Throughout the book it seems that the target audience are the people who feel failed by the medical profession. Hari talks at length of his own experiences when seeking treatment for mental health problems. Many people have been personally affected by depression either directly or through a loved one. This is why the angle that Hari is pushing might seem appealing: Big Bad Pharma are pushing fake drugs that don’t work when in fact there is a more holistic and alternative method available. In his book and across numerous articles, he repeatedly presents well-known concepts and ideas as if they were fringe, radical ideas that he has personally uncovered and is exposing to the shame of modern science. This is not true, as nothing that he says is not already well-known and hotly debated within the scientific community. The problem lies in the inability of healthcare professionals to apply this science within the limits imposed by capitalism, a fact that Hari shies away from and doesn’t mention in his book, to the delight of his many liberal reviewers and fans (including Hillary Clinton, who contributes a dedication).

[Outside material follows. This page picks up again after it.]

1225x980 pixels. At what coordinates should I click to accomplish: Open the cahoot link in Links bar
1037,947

The arguments that Hari puts forward about the importance of life events are undoubtedly true. However, that is only part of the story, as depression develops differently in people’s brains. For some people antidepressants have been very effective in improving their lives and relieving their suffering. By painting the role of antidepressants with such a broad brush there is a real danger that his book may sew mistrust in healthcare professionals who have helped countless individuals around the world.

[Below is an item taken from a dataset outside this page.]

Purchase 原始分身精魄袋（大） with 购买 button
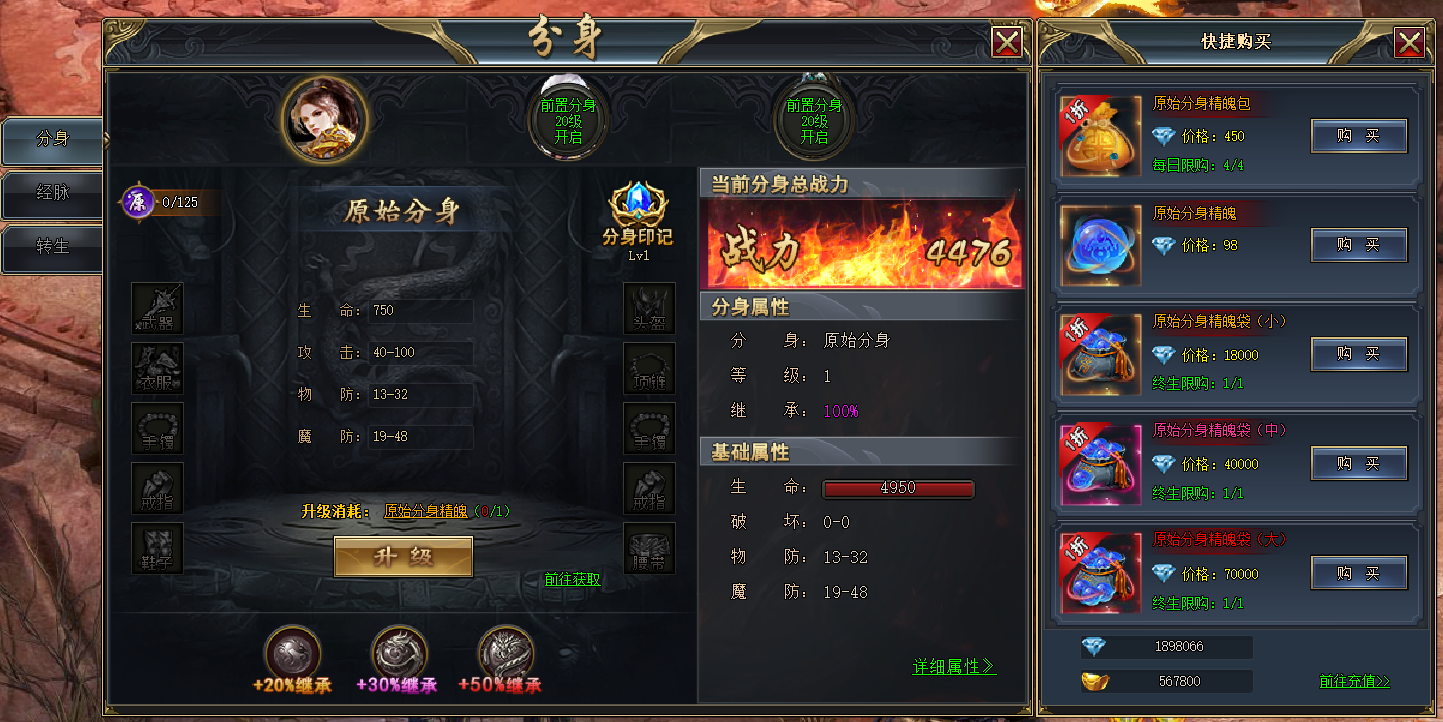The height and width of the screenshot is (722, 1443). pos(1358,573)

Even if Hari may have the best of intentions, his line of argument isn’t based on substantial evidence and the claims he makes are exaggerated. This is a sensitive topic that affects millions of people worldwide. He too heavy-handedly dismisses the last half-century of scientific research whilst posing as a maverick, which is frankly dangerous. Depression of course has a basis in the material world and in the levels of stress and trauma that people experience under class society. But these things manifest themselves physically in patients’ brain chemistry and can often be treated using pharmaceuticals, although such treatment is more effective in combination with other forms of therapy. By removing this system based on the private ownership of the means of production, and establishing a society based on production for need, the problems of mental health will be eased and many limitations to treatment will be eradicated. However, affective disorders and mental illness as a whole will not be removed completely. The 100 trillion synaptic connections throughout the many different lobes and regions of the brain are currently beyond our full understanding.The brain is the most complex and fascinating organ in the human body, and our consciousness itself is merely our material brain becoming aware of itself and its purpose. A balanced approach involves recognising the dual and interconnected roles of chemistry and the environment.